Task to carry out - Pick out each line in the material below that contains the word "Find" and copy those lines.

****************************************

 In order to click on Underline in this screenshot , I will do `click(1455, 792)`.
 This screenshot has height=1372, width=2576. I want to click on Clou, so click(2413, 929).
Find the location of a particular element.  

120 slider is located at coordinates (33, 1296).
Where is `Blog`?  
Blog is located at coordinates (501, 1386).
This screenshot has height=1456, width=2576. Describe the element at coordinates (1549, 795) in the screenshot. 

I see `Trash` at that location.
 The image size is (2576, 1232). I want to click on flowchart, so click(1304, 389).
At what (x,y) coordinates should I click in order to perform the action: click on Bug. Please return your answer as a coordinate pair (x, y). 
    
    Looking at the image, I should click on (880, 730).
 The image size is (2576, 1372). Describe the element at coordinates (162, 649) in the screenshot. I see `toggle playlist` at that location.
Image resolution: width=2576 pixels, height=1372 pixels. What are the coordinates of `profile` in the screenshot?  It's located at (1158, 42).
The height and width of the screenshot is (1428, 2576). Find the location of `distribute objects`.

****************************************

Solution to this task -
Find the location of a particular element.  
The height and width of the screenshot is (1428, 2576). Find the location of `distribute objects`.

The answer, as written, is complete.